# Who is May's Father?



## Eeveelution (Jul 30, 2009)

Well, lately I've been wondering about May. In the games she is Norman's daughter if you play as her or Prof. Birch's daughter if you play as a boy. In the Anime she's Norman's daughter, while in the Manga she is Professor Birch's daughter.

Of course there is no right or wrong answer, but in your opinion which is she? I personally have no opinion, but it is worth a bit of discussion. Just consider her personality and interests, or where you see her more if you feel like it.


----------



## Lili (Jul 30, 2009)

To me she seems more as Norman's daughter than Birch's. It would makes sense considering Misty, also. Misty is related to a gym being a /former/ gym leader, and I'm guessing that, like the incidents with the bikes and how they have a new female companion every couple of season, they would keep the tradition with having a gym-related girl.
However, it makes me wonder, since Dawn isn't related to a gym(I think, I haven't watched the newest season very much). But then again, May came came before Dawn did, so a change could've occured for her.
Now, I want to sit back and see if my anyone agrees with my opinions or if I've made any mistakes(I'm always concious about that xD).


----------



## Aura Cobalt (Jul 30, 2009)

Or if anyone else says anything.

I personally don't think it makes much of a difference...


----------



## KlutzyKaytix33 (Jul 31, 2009)

Huh. I haven't read the manga, so I didn't even know about the Birch thing. Considering 2 out of 3 sources say it's Norman, that's what I would lean towards. (:

Also, Naboo (Is that what you prefer to be called?) has a good point. :3 It can't be a coincidence, what happened with the bikes and the Gym relations. They might have just abandoned that concept during the later seasons, as some people might have thought it was getting old.

Just my two cents. :D


----------



## Lili (Jul 31, 2009)

Call me Mrs. Naboo >:D.

I think the reason why May's Birch's daughter in the game is because, well, think of Gary. He's Oak's grandson. They made your rival related to a professor because the professor would probably prefer your rival to you since they're family. That's why both you and your rival compete to fiercly, possibly to see who, in the childish sense, the professor likes best. Thus the reason why May is Birch's daughter in R/S/E.
I feel smarter today :D.


----------



## Phyro Phantom (Jul 31, 2009)

Personally, I don't think May in the games and May in the Anime are necessarily the same person.  =P  Sure, they look identical, but the games kinda have a different canon from the Anime.  The Anime really just takes inspiration from the games, and I'm not sure they really make an effort to keep continuity between them.  Especially since stuff like this changes depending on your gender, etc.

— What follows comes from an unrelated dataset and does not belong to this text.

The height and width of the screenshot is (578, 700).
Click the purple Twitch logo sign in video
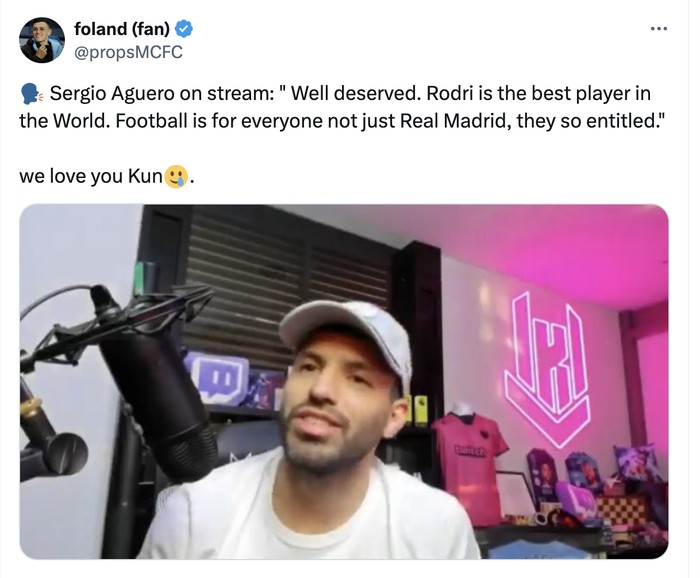217,378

For instance, in the games, the player (Ash) _disbands Team Rocket_, whereas in the Anime, Team Rocket is ongoing.  In the Johto games, Team Rocket comes back (without Giovanni because he "disappeared") and the player disbands them once and for all.  In the Anime, J&J&M just keep following Ash randomly.  Yellow version is the only game that really "ties in" with the Anime at all.  The Team Aqua/Magma thing is also different, depending on whether you play Sapphire, Ruby, Emerald, or watch the Anime.  There really doesn't seem to be any continuity between them, and I think it's meant to be left up to the viewer/player to choose his/her preffered version.  

But that's just me...


----------



## KlutzyKaytix33 (Jul 31, 2009)

Mrs. Naboo, It's actually the manga that Birch is May's father in. :3 I don't mean to burst your bubble or anything. XD


----------



## Lili (Jul 31, 2009)

0_0; Oh....
*bubble bursts and drops from an enormous over-dramatic hight xD*
That's all right.


----------



## KlutzyKaytix33 (Aug 1, 2009)

Sorry. D:
I always make silly mistakes, so don't worry. -w-


----------



## Lili (Aug 1, 2009)

xD I was messing around, it's alright. It's in my nature to be over-dramatic in some cases.
Though, your apology is still accepted.

Alright, back on track. May. Spawn of Birch or Norman? Most likely Norman. Yes.


----------



## P0KEMEL0DY (Aug 1, 2009)

Anime -- NORMAN
Games -- PROF. BIRCH

In anime, he's Caroline and Norman's daughter. He's also Max's sis.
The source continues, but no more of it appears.